Читать «В свой смертный час» онлайн - страница 110

Владимир Михайлов

Он начал наливать в кружки ром. В это время в дверях показался Карасев.

— Кончайте веселиться, начальники, — сказал он. — Батя приказал возвращаться к шоссе.

— Прими, Карась, посошок, — сказал ему Андриевский. — Я тебе за этот ром потом голову отвинчу.

— На переформировку пойдем? — спросил Ларкин.

— Начальству видней, — сказал Карасев. — Оно газеты читает…

Кружки у него с собой не было, и Андриевский дал ему бутылку с остатками рома. Они звонко чокнулись, и, запрокинув голову, Карасев начал пить из бутылки.

— Ложка есть? — спросил у него Андриевский.

— Шансовый инструмент всегда при солдате, — сказал Карасев и полез за ложкой в сапог. — По уставу…

Как всегда, Андриевскому было жалко, что приходилось прерывать интересный разговор с Ларкиным. Он любил эти разговоры. С другом можно говорить обо всем. Он все поймет. И ты все поймешь из того, что он скажет. И от этого возникает какая-то необыкновенно приятная, необыкновенно важная близость с другим человеком, он становится почти родным для тебя, а ты чувствуешь, что ты такой же родной человек для него. Андриевский никогда не думал, зачем ему нужно такое чувство, но оно было ему очень нужно, он никогда не мог без него обходиться, не умел быть одиноким, не умел жить без друзей.

Но с приходом Карасева серьезный разговор невозможно было продлить ни на минуту, и Андриевский встал с места, чтобы надеть на себя гимнастерку.

— Слушай, старшо́й, — сказал Карасев Ларкину. — А ведь это бардачок получается.

— Какой еще бардачок? — спросил Ларкин. Он тоже встал с кресла и застегивал ворот.

— Экипаж недоволен, — сказал Карасев. — За что батя нашему майору пел?

— Вам лучше знать, за что, — сказал Ларкин. — Подо мной машина сгорела. Я в первый батальон попал. А вы по оврагу шли?

— Ну шли. А в чем смысл?

— Брось, Карасевский, — сказал Борис, натягивая гимнастерку на голову. — Чего ты к человеку привязался?
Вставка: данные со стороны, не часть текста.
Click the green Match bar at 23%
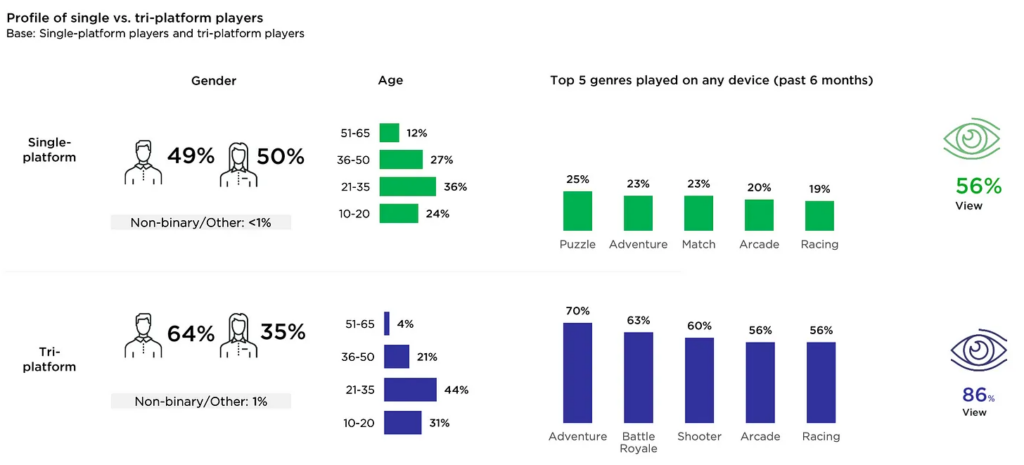click(699, 213)
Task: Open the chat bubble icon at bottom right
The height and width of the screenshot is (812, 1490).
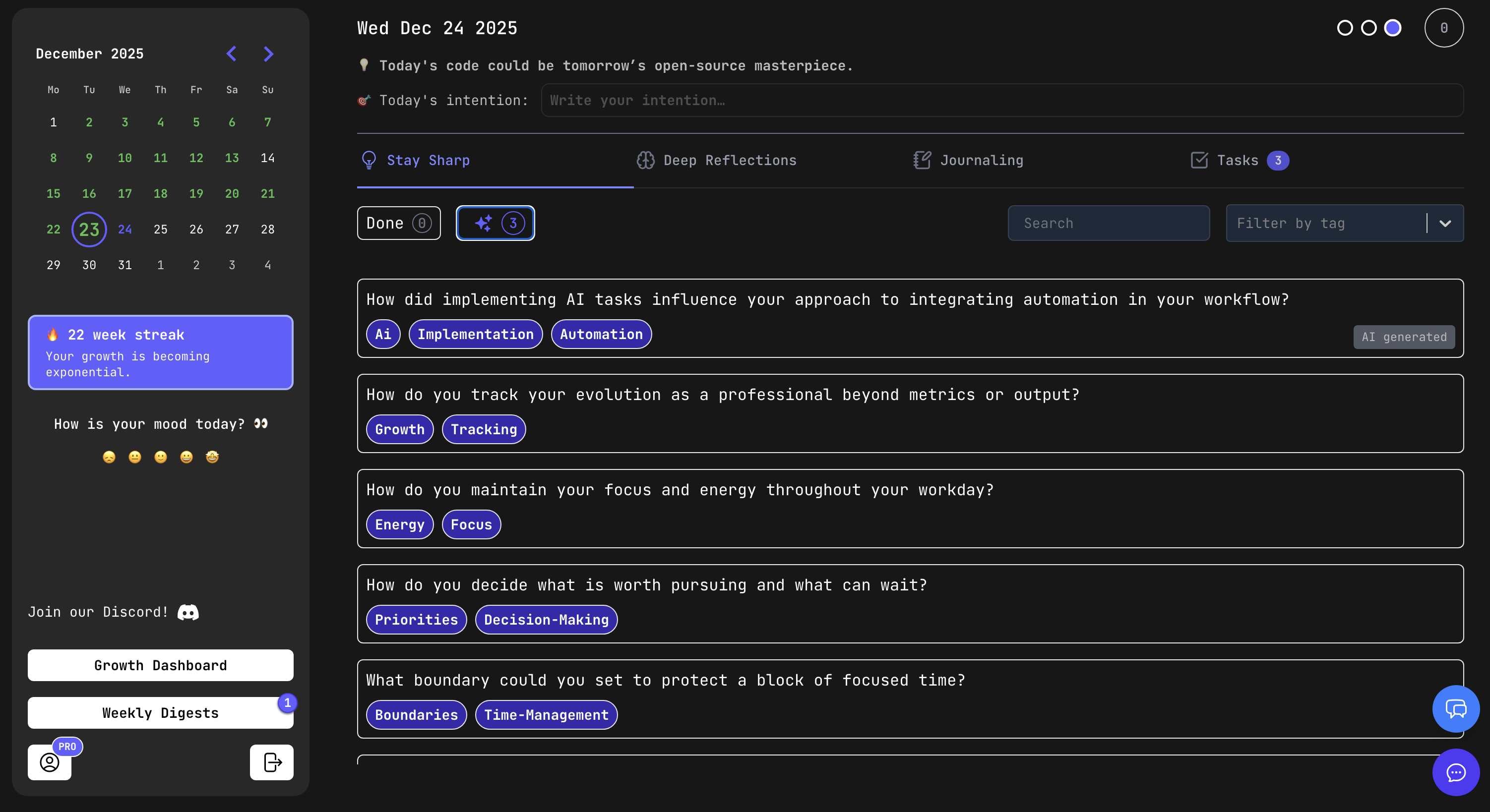Action: [1456, 773]
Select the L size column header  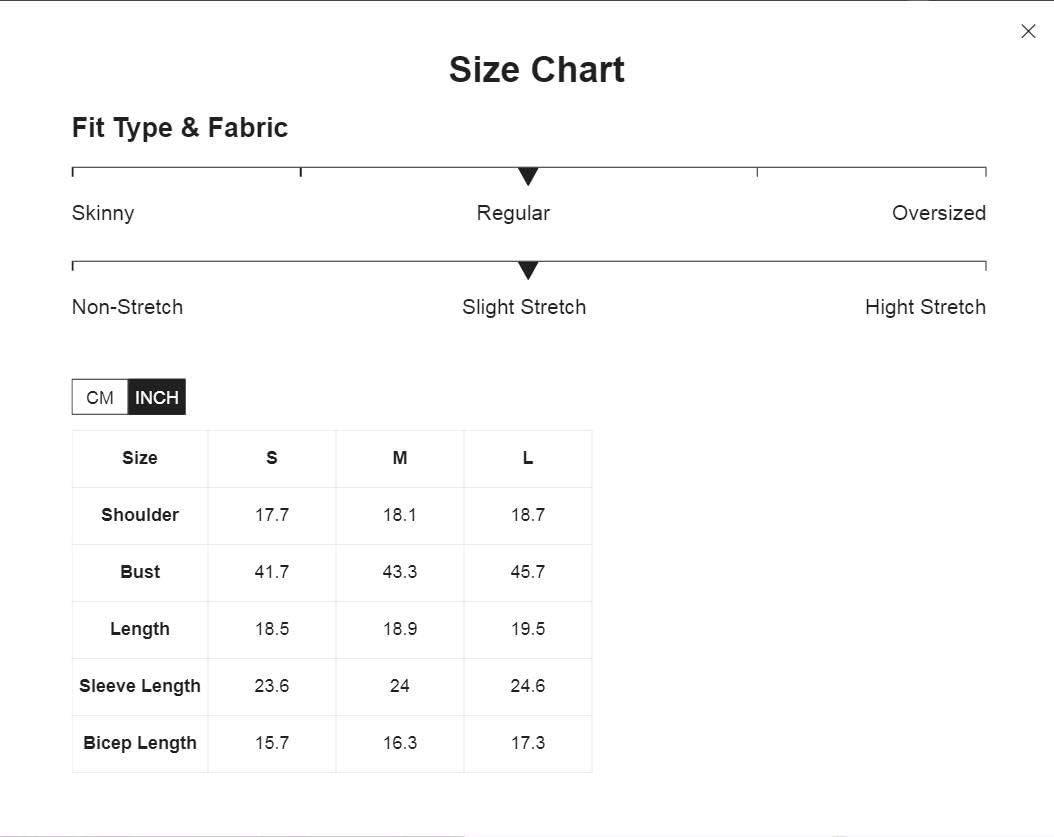point(528,458)
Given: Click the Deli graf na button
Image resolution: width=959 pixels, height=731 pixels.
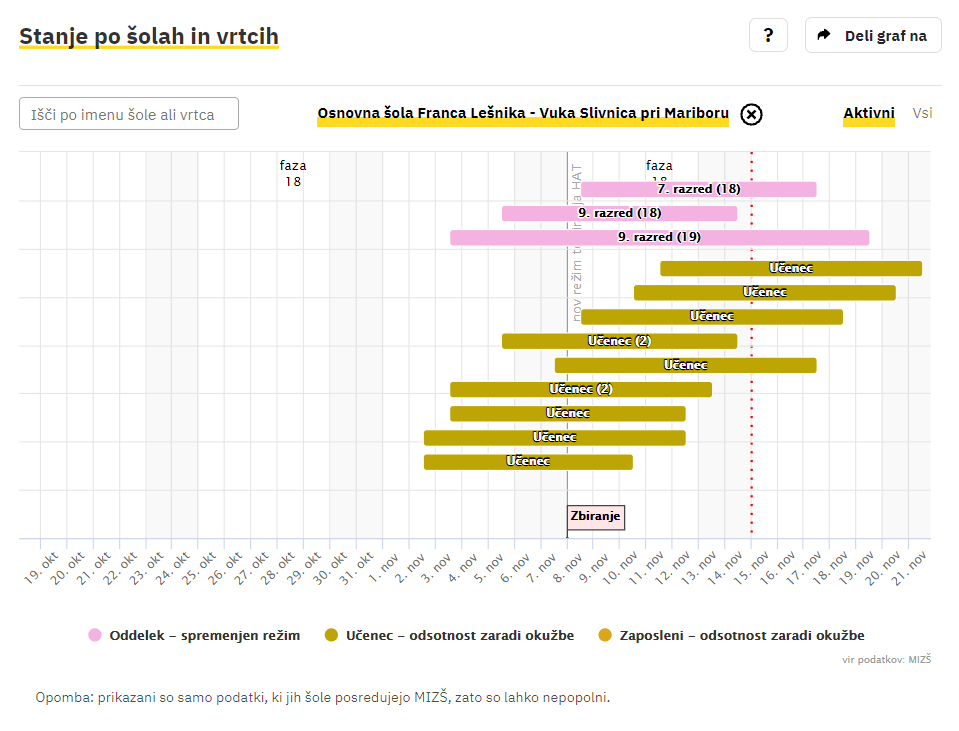Looking at the screenshot, I should coord(873,36).
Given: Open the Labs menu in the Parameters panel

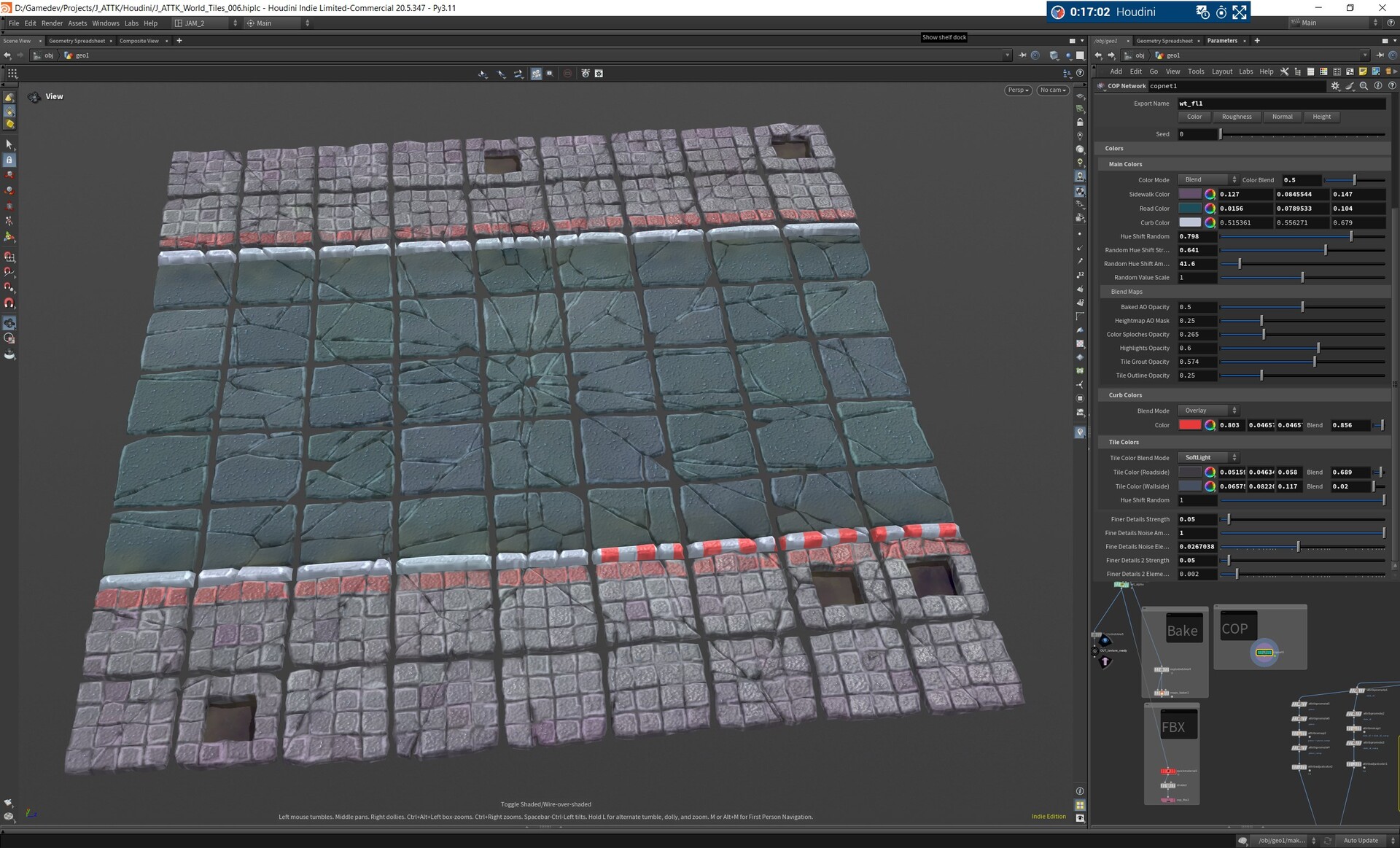Looking at the screenshot, I should click(1246, 71).
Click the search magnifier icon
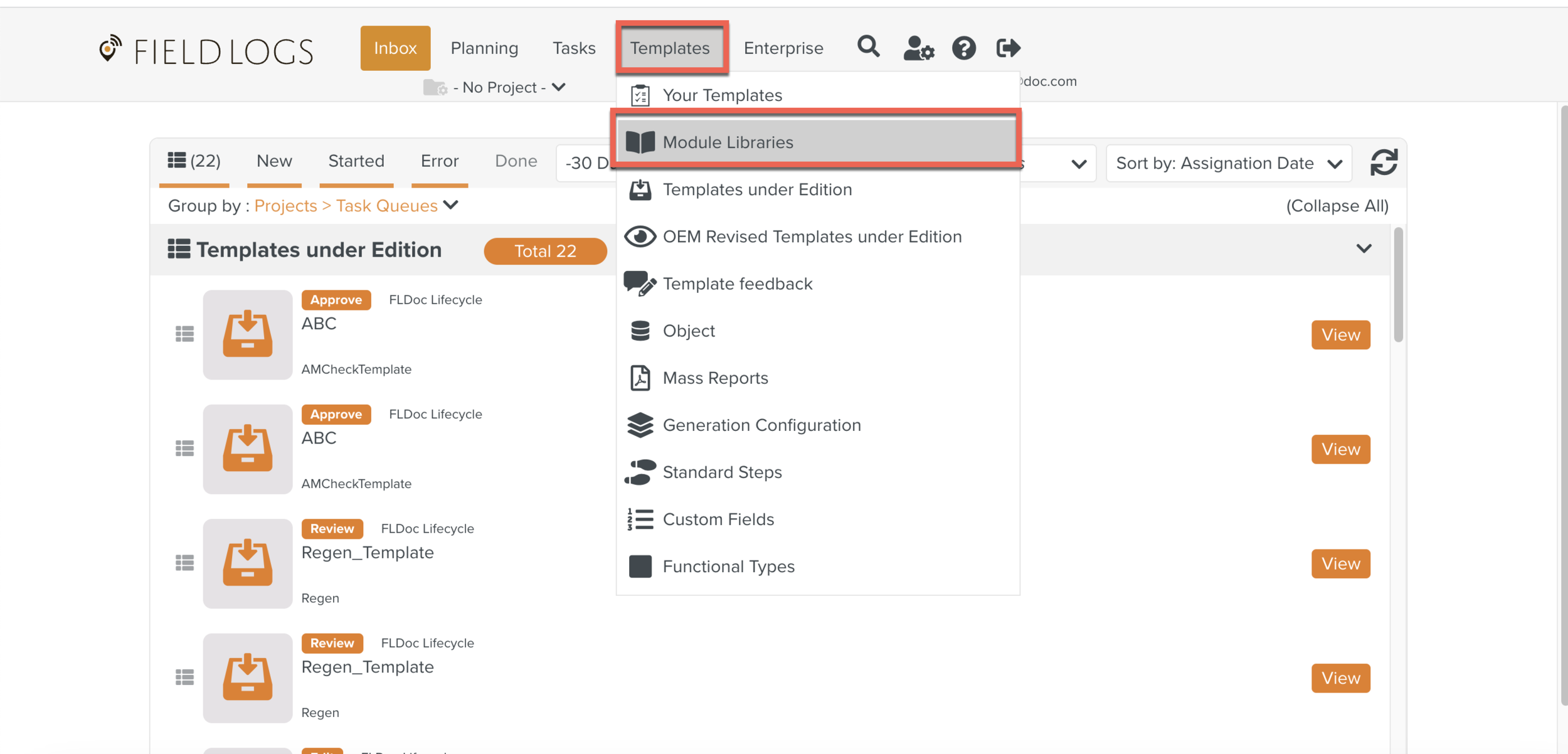 pyautogui.click(x=868, y=47)

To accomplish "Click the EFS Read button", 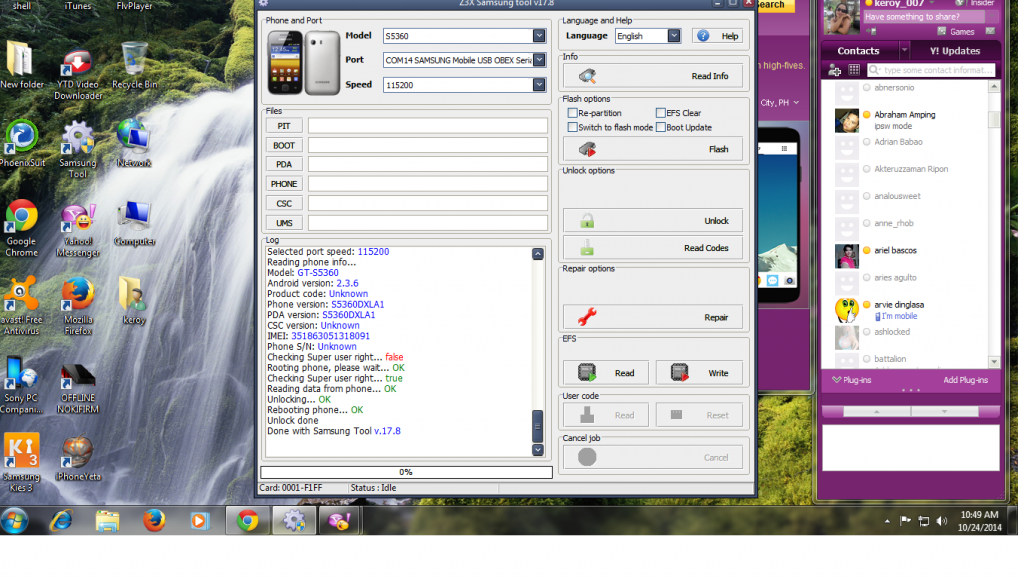I will [x=605, y=373].
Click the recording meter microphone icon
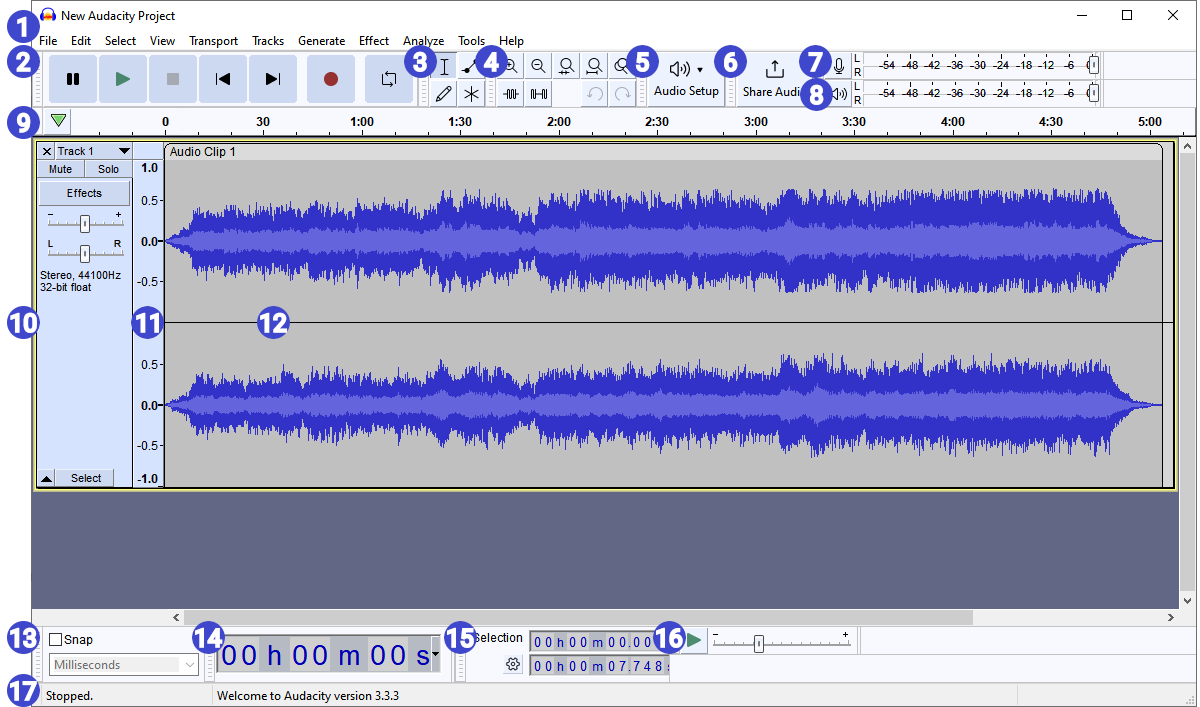 tap(838, 65)
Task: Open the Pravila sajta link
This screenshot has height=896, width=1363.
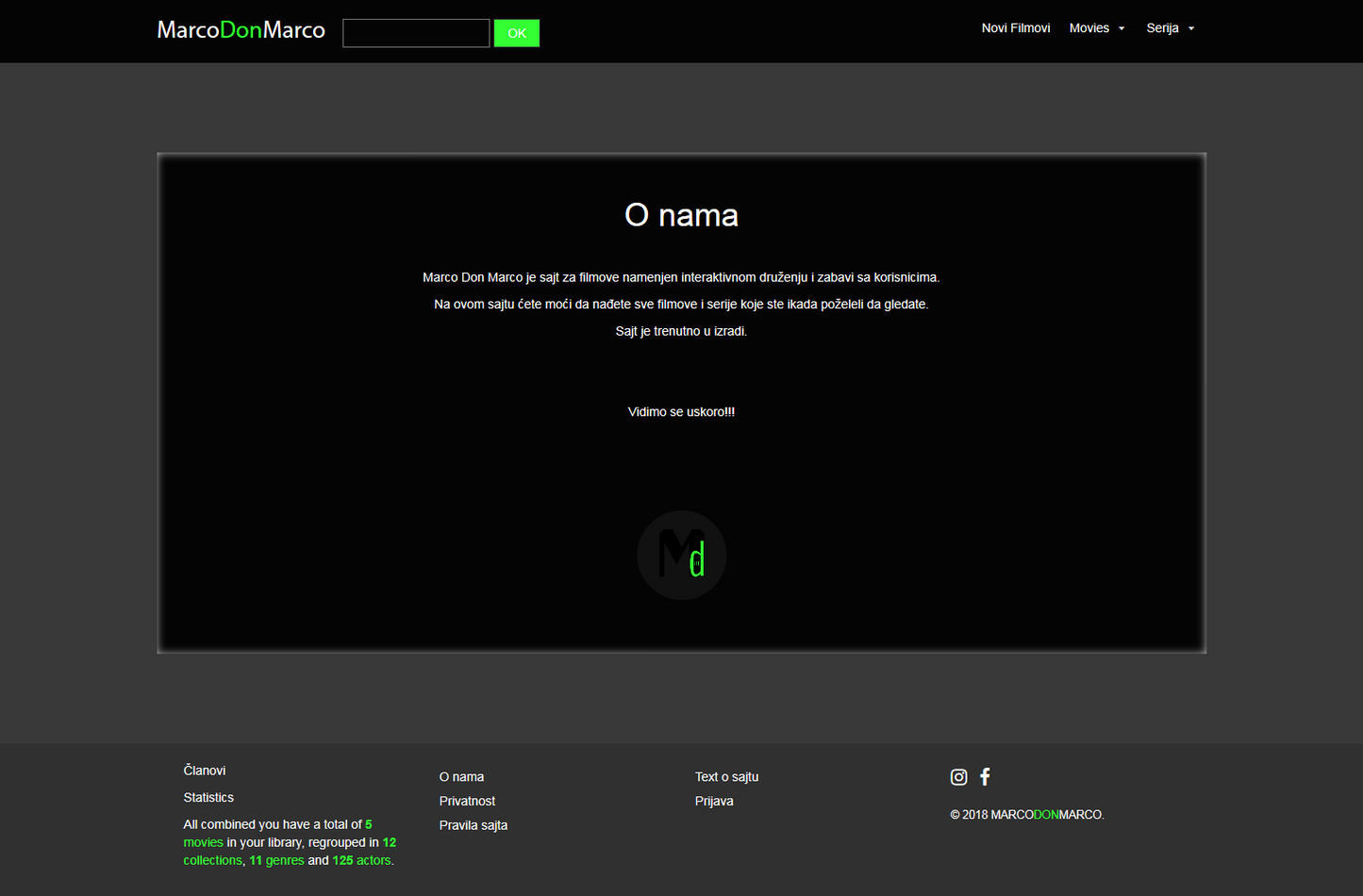Action: 474,825
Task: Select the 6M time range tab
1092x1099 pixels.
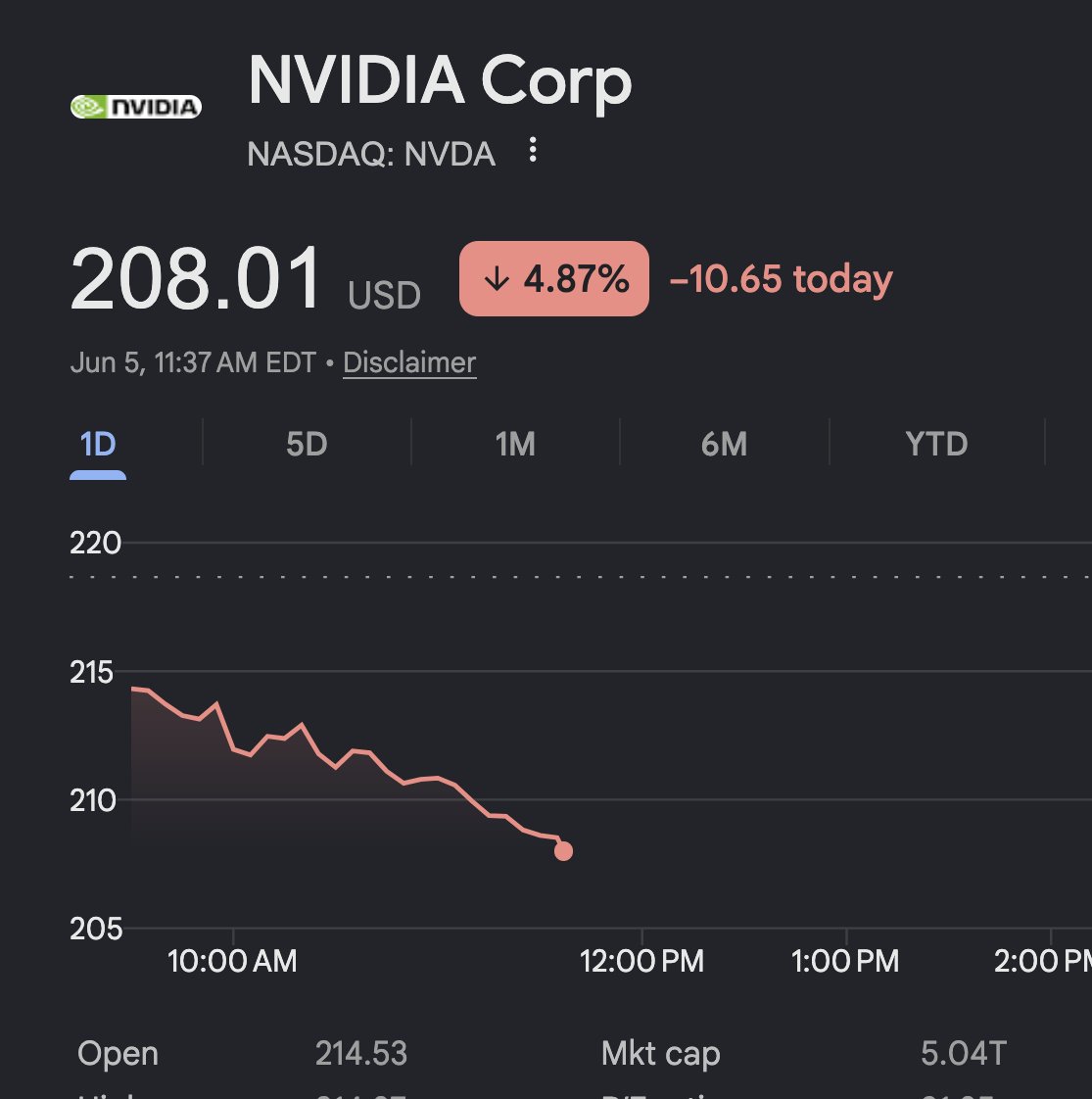Action: [724, 445]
— Я не права качаю, — сказал Карасев. — А просто экипаж интересуется… Почему батя майору псалмы пел, а об нашем ротном — ни слова?

— Брось, Карасик, — сказал снова Андриевский. — Не залупляйся.

— А разве не Коломытов по оврагу батальон провел? — спросил у Андриевского Ларкин.

— Какой Коломытов?! — закричал вдруг с блатным надрывом Карасев. — Мы Коломытова в упор не видели. Рота в овраг пошла! Четырех «тигров» пришила! На себя всю колотуху приняла: у меня вся машина в синяках…

— Не ори, Карасев, — сказал Ларкин. — Когда бригада в ложбину пошла, я сам весь батальон в тылу у «тигров» видел. Во главе с Коломытовым.

— Ладно, старшо́й, — тихо сказал Карасев. — Раз ты начальничек, ты лучше знаешь…

— Борька, как дело было? — спросил Ларкин.

— Карась правильно говорит, — сказал Андриевский, застегивая пуговицы на рукавах гимнастерки. — Сперва мы сами в овраг пошли. Я с Женькой Чигринцом возле железной дороги на себя весь удар принял. Батальон позже подошел. Хотя если б он не подошел — нам бы труба была. Так что все в порядке, Карась…

— Ты мне скажи, кто догадался по оврагу идти? — спросил Ларкин.

— Вот кто догадался! — снова надрывно крикнул Карасев. — А батя батальонному поет. А тот из себя девочку строит.